The
hardest amends I had to make in recovery was to my mother. She had passed away
from non-Hodgkin’s Lymphoma Cancer a couple years prior to my finding the rooms
of Alcoholics Anonymous. Before I could even think about attempting an amends I
had to properly mourn her death. When she passed away I was drinking daily and did
not have a chance to process my emotions of grief. I just bottled them up,
ignored them and like any good alcoholic/addict hoped they would go away on
their own.
After
dealing with my grief I took the advice of those that went before me. I was told
to go to my mom’s grave and speak to her. The first time I went I felt
extremely silly and left unsatisfied. It would take two more attempts until I
felt the amends complete. As I stood by her grave I made my amends and told her
the action I would take to make up for what I had put her through. I promised I
would do my best to be there for my father and the rest of my family. Amends
made, I felt at peace. Being Jewish it is traditional to leave a rock on top of
the grave stone as a symbol that one has visited. I left the silver AA chip I
picked up at my first 12 Step meeting.
I
was able to complete the promise to my mother regarding my family, most notably
my dad. I lived with him until he passed away. At one point I wanted to move
out on my own but my partner told me that she would never forgive me if I did
that. As I worked and practiced the Steps my relationship with my dad improved
greatly. He became one of my best friends. My relationship with my dad was not
the only thing that improved. I began to work again making a contribution to
society. I had a job that required me to work form 12:00 PM to 8:00 PM. Every
day I would say goodbye to my dad, go to a morning meeting then head off to my
girlfriend’s house until I had to leave for work. This routine went on for
months. One day my girlfriend had an early appointment to attend so I went home
rather than going right to work. I walked into the house to hear my dad
shouting for help. It turned out that he had just experienced a stroke and had
collapsed in the bathroom. I was able to call 911 and get him to the hospital.

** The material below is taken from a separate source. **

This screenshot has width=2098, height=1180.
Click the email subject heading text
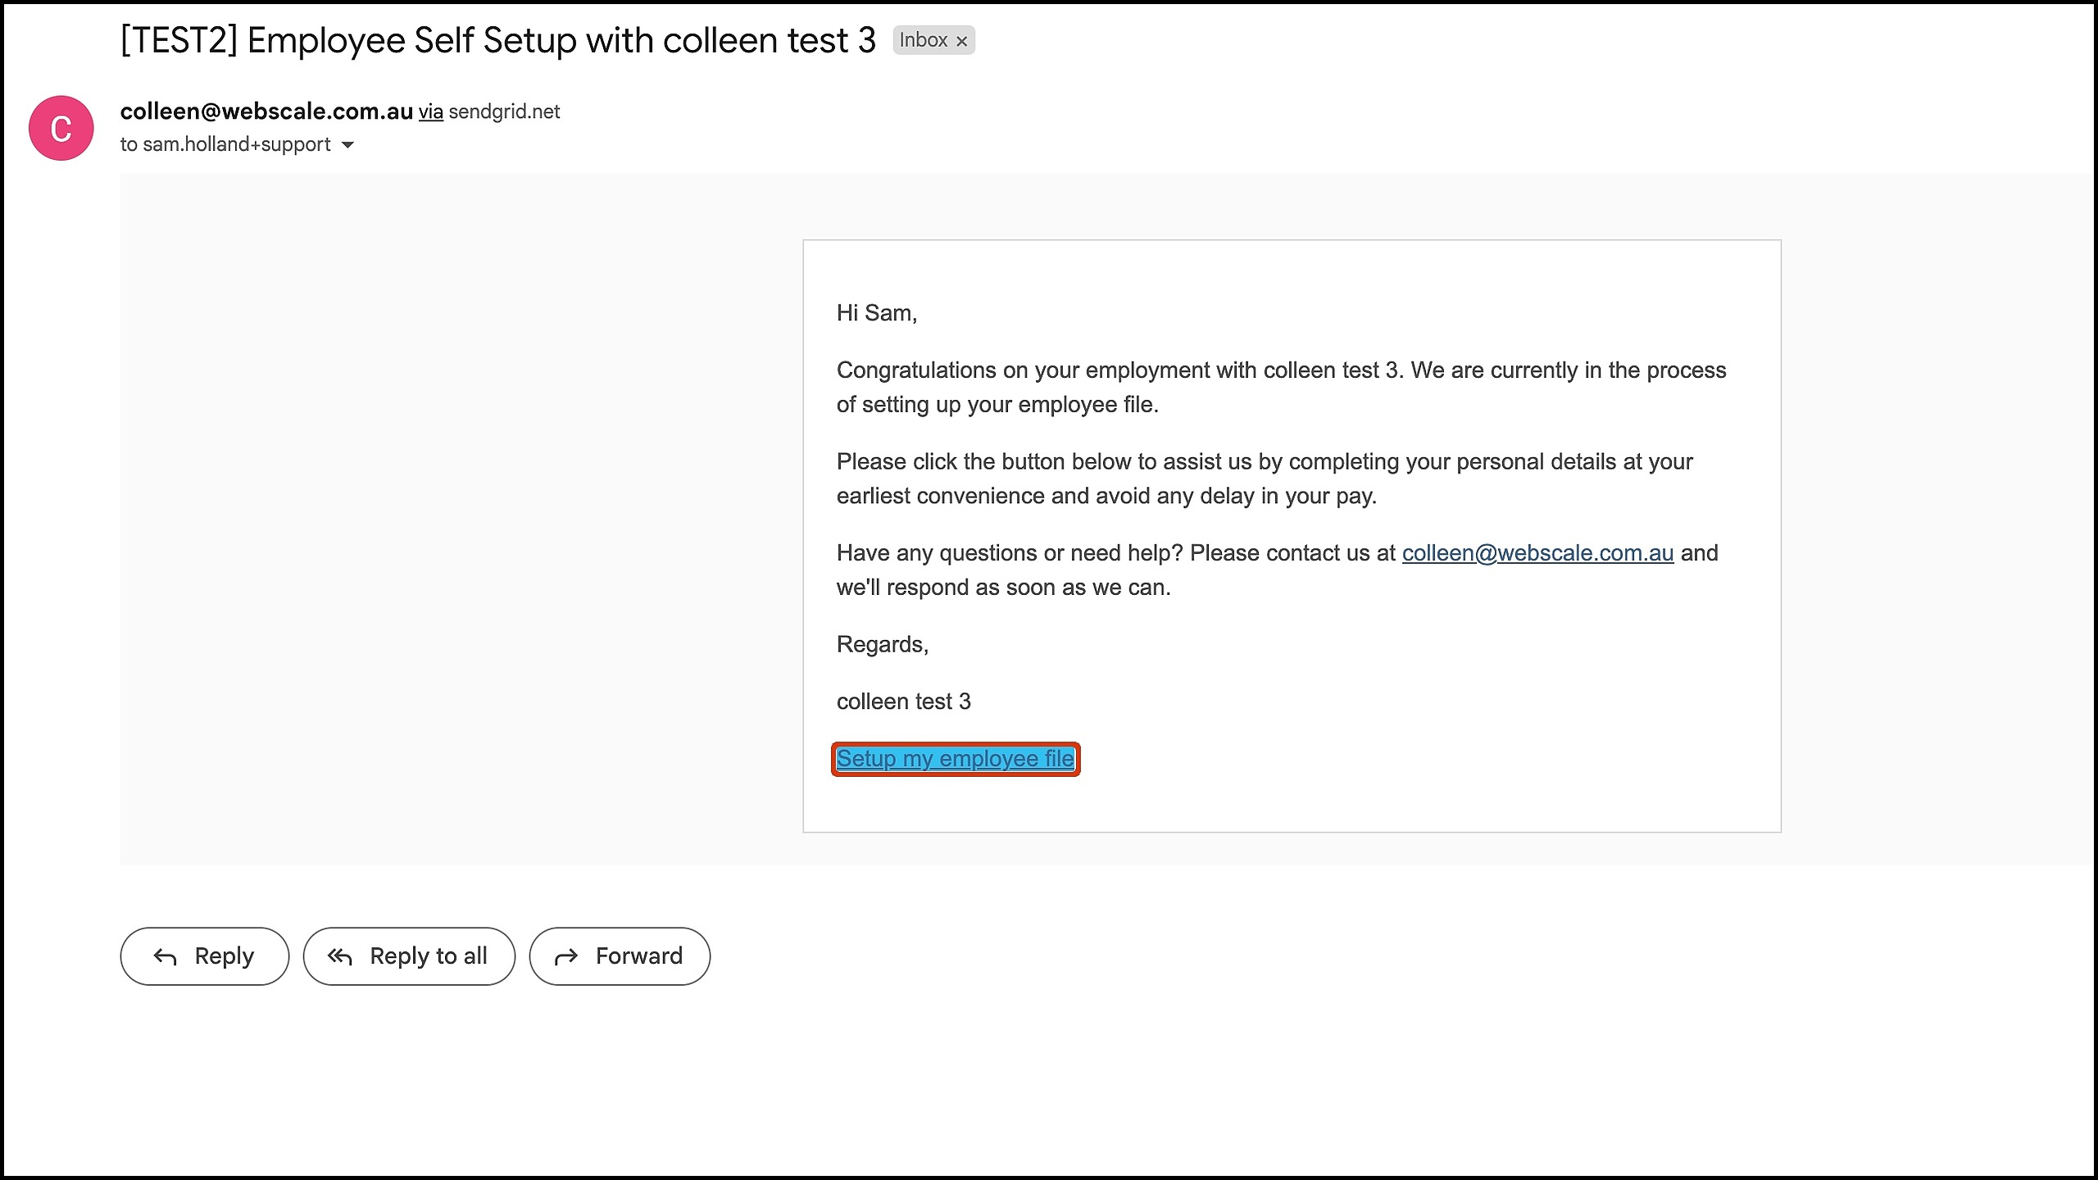point(498,40)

If that day had been like any other day my dad would have sat there for hours,
he may have even died. Coincidence or Godincidence? I’ll let you decide.
This
all occurred when the housing bust of 2008 hit the world. For most people that
was a terrible time but for me it worked out. My hours got cut by around 95 per
cent so and a result I was able to see my dad in the hospital and later in the
long-term care facility every day (but one), until his death about four or five
months later.
As
my dad’s casket was lowered into the ground at his funeral I glanced at the
double gravestone he shared with mother. I saw something silver on it and
realized that my silver chip was still there. It was a reminder that recovery
had helped me through this emotional time and that I didn’t have to drink over
my father’s death. I was once again shown that Alcoholics Anonymous would
always be there for me if I chose to let it.